I've talked earlier about integral and differential ethics, in the context of population ethics. The idea is that the argument for the repugnant conclusion (and its associate, the very repugnant conclusion) is dependent on a series of trillions of steps, each of which are intuitively acceptable (adding happy people, making happiness more equal), but reaching a conclusion that is intuitively bad - namely, that we can improve the world by creating trillions of people in torturous and unremitting agony, as long as balance it out by creating enough happy people as well.
Differential reasoning accepts each step, and concludes that the repugnant conclusions are actually acceptable, because each step is sound. Integral reasoning accepts that the repugnant conclusion is repugnant, and concludes that some step along the way must therefore be rejected.
Notice that key word, "therefore". Some intermediate step is rejected, but not for intrinsic reasons, but purely because of the consequence.

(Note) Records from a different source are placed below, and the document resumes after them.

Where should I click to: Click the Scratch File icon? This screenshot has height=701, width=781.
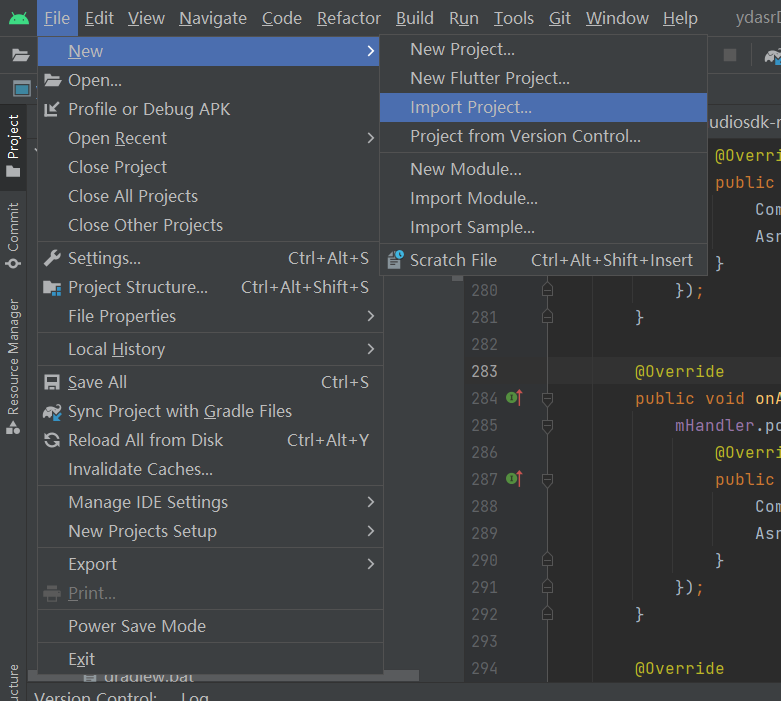click(x=395, y=260)
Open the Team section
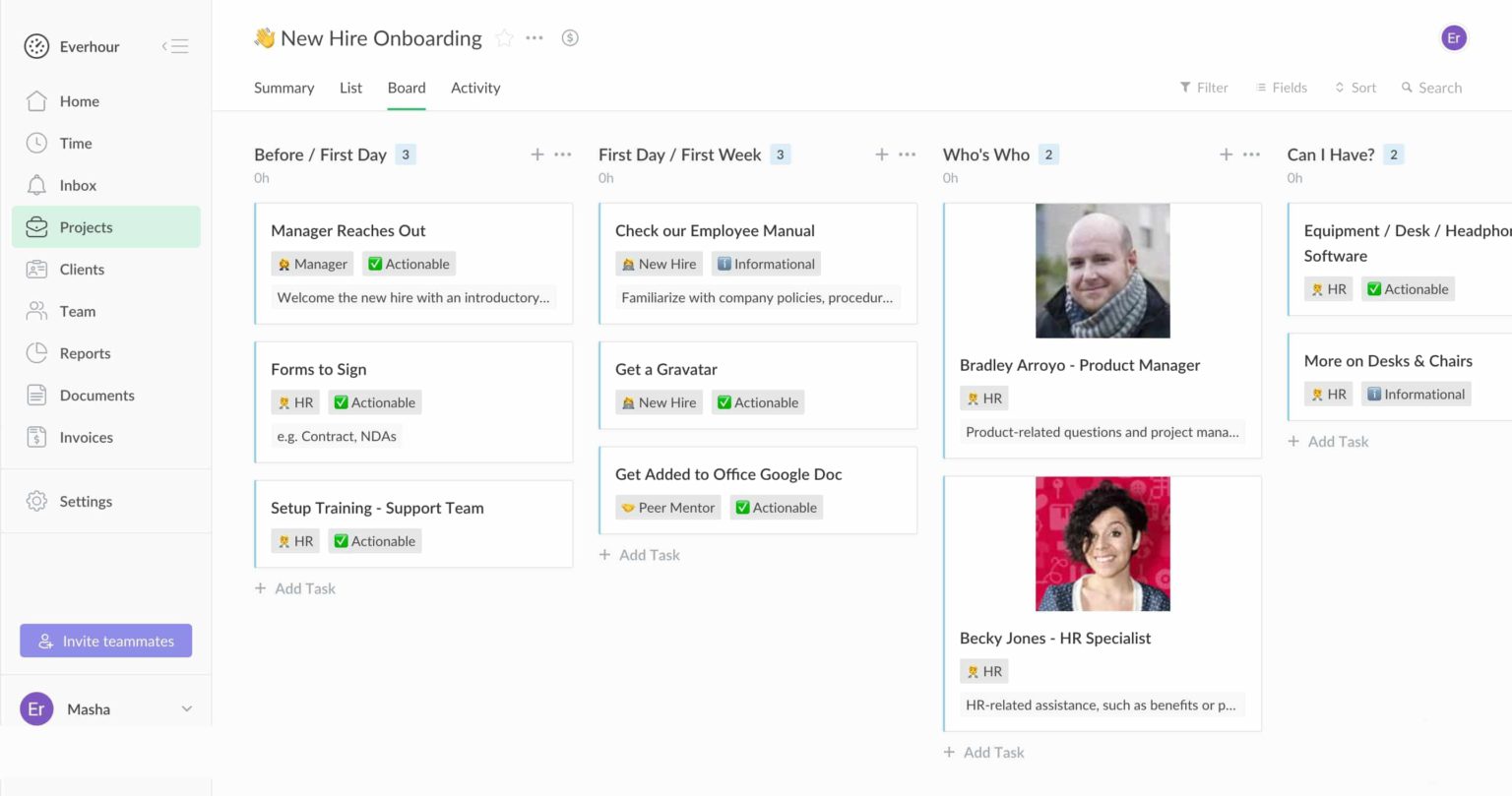This screenshot has height=796, width=1512. coord(76,311)
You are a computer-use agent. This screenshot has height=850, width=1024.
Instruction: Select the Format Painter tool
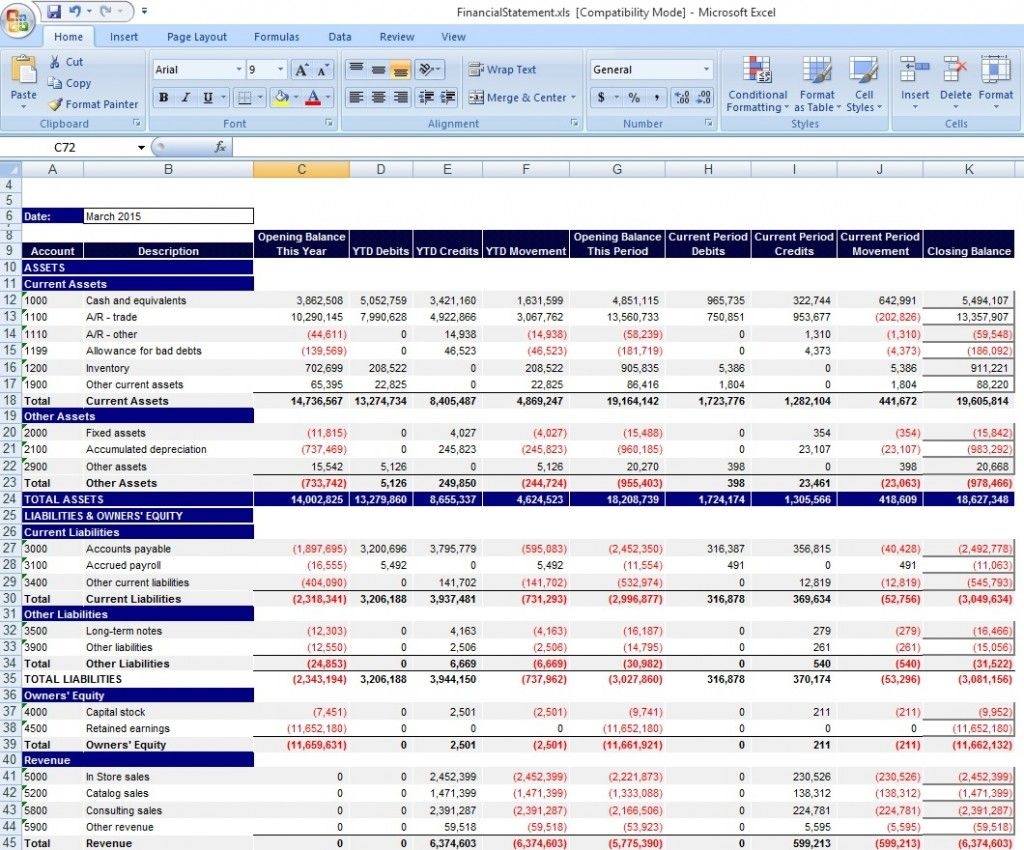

There is nothing special about the step that is rejected, it's just a relatively arbitrary barrier to stop the process (compare with the paradox of the heap).
Indeed, things can go awry when people attempt to fix the repugnant conclusion (a conclusion they rejected through integral reasoning) using differential methods. Things like the "person-affecting view" have their own ridiculousness and paradoxes (it's ok to bring a baby into the world if it will have a miserable life; we don't need to care about future generations if we randomise conceptions, etc...) and I would posit that it's because they are trying to fix global/integral issues using local/differential tools.
The relevance of this? It seems that integral tools might be better suited to deal with the bad convergence of AI problem. We could set up plausibly intuitive differential criteria (such as self-consistency), but institute overriding integral criteria that can override these if they go too far. I think there may be some interesting ideas in that area, potentially. The cost is that integral ideas are generally seen as less elegant, or harder to justify.
I suspect much of the problem is that humans aren't very good at consistency nor calculation. Scope insensitivity (and other errors) cause us to accept steps that lead to incorrect results once aggregated. If you can actually define your units and measurements, I strongly expect that the sum of the steps will equal the conclusion, and you will be able to identify the steps which are unacceptible (or accept the conclusion).
I'd advise against the motivated reasoning that "if you don't like the conclusion, you have to find a step to reject", but rather the "I notice I'm confused that I have different evaluations of the steps and the aggregate, so I've probably miscalculated."
And if this is the case (the mismatch is caused by compounded rounding errors rather than a fundamental disconnect), then it seems unlikely to be a useful solution to AI problems. Unless we fix the problems in our calculation, not just use the method we've proven doesn't work.
But then you have to choose either to correct the steps to get in line with the aggregate (integral reasoning), or the aggregate to get in line with the steps (differential reasoning).